HILLSBOROUGH -- One day not long ago Thomas J. Campanella dropped into one of his favorite spots, Cup A Joe on West King Street in downtown Hillsborough.
Cup A Joe is a little coffee shop popular among a lot of relative newcomers to the historic town, many of them the sort whose influx prompted the crunchy Weaver Street Market to open a store in Hillsborough a few years back.
Campanella, a professor of urban planning at UNC-Chapel Hill, paid for his order and walked out onto the sidewalk - where several hunters were carrying the wild turkeys they had just shot into the Carolina Game & Fish shop next door to be weighed.
"I thought: This is what I like so much about Hillsborough," Campanella said. "It's a remarkably diverse little place, with a wonderful balance between being a small Southern town with a unique cultural and historic tradition, and also being a very progressive place that is home to folks from all over the world.
"It's a really remarkable juxtaposition of worlds - and they all get along."
That diversity is reflected in "27 Views of Hillsborough: A Southern Town in Prose & Poetry," the third book from Hillsborough-based Eno Publishers.
The book is a collection of essays, excerpts, short stories and poems by 26 local authors (poet Elon G. Eidenier has two entries).

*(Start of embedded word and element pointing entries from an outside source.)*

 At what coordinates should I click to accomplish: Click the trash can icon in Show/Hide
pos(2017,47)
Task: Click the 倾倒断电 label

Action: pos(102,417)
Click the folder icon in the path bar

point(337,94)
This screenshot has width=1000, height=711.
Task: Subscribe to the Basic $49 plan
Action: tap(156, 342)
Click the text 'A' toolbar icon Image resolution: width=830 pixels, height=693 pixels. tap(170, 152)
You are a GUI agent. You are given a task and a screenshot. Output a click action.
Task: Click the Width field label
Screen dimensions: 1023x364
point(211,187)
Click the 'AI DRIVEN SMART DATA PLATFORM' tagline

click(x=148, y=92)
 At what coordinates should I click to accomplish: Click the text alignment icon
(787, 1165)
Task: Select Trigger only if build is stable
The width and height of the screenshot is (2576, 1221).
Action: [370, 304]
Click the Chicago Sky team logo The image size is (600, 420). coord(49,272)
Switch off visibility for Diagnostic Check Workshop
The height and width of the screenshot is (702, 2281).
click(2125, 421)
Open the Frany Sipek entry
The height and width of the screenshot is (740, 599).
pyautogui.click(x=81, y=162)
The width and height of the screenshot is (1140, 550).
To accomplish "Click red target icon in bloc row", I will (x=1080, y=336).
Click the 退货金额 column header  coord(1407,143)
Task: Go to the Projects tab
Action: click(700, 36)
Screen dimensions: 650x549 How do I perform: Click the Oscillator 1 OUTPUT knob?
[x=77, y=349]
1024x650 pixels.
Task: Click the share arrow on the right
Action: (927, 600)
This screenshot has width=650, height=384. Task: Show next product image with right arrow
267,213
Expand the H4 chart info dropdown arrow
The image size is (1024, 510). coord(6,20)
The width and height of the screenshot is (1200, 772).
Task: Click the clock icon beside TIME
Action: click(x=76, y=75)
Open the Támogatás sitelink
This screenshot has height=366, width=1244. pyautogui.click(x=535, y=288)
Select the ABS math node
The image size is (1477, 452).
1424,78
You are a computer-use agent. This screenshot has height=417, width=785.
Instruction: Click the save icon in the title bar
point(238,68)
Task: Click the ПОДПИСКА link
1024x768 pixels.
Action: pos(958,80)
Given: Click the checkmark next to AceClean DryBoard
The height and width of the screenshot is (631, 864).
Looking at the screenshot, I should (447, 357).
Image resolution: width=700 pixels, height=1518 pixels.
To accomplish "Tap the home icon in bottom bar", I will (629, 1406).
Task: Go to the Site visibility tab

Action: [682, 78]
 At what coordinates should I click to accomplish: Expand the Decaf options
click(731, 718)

Some of the writers are well-known - Lee Smith is in the book, and so are Allan Gurganus, Michael Malone, Jill McCorkle and more - and others somewhat less so, such as Aaron Vandemark, the owner and chef at Panciuto restaurant, and musician Katharine Whalen, a former member of Squirrel Nut Zippers.
"It was not a great leap of imagination to think of doing a book like this in this town," said Elizabeth Woodman of Eno Publishers, who conceived of and edited the book. "When you look around Hillsborough you see a wellspring of creativity. We have so many writers here, I was pretty sure we could come up with 27 on a pretty short deadline."
The pieces cover a range of topics, styles and voices but they all touch on the facets of a small town that has managed to preserve its history and evolve.
"I think it's a wonderful collection, one that captures the spirit of the town's amply diverse character and at the same time its shared sense of community," said Malone, who wrote the book's introduction and contributed a short story.
By another name
The book includes historical perspectives such as a tracing of the evolution of the town's name (it has been called, among other things, "Corbinton" and "Childesburg"); fiction and poetry including a new short story by Randall Kenan and a verse by Eidenier on the view from the Saratoga Grill on Churton Street; personal reflections on subjects from deer hunting to historic renovation to the Occoneechee Speedway; essays including one by Campanella comparing Hillsborough to, of all places, Nanjing, China; and works that are difficult to classify, like Vandemark's piece about the bounty of foods he's found strolling around town, such as a fully laden plum tree that grows temptingly close to the sidewalk.
"Elizabeth has made some really audacious choices with this book," said Smith, who contributed an excerpt from her novel "On Agate Hill," which is set in Hillsborough. "This is not one of those fluffy little touristy books where everybody's sitting on the front porch sipping tea. It's a serious look at a town, at the idea of a town, from many very different perspectives.
"It's like a kaleidoscope. It showcases each writer in a different way, and it's wonderful. I'm just knocked out by it."
Woodman said she is delighted with the way the book has turned out, with its lineup of writers and range of pieces. Asked to come up with a favorite or two, though, she recoiled.
"Oh, no, that's impossible!" she said. "That's like being asked to name your favorite child. I love them all."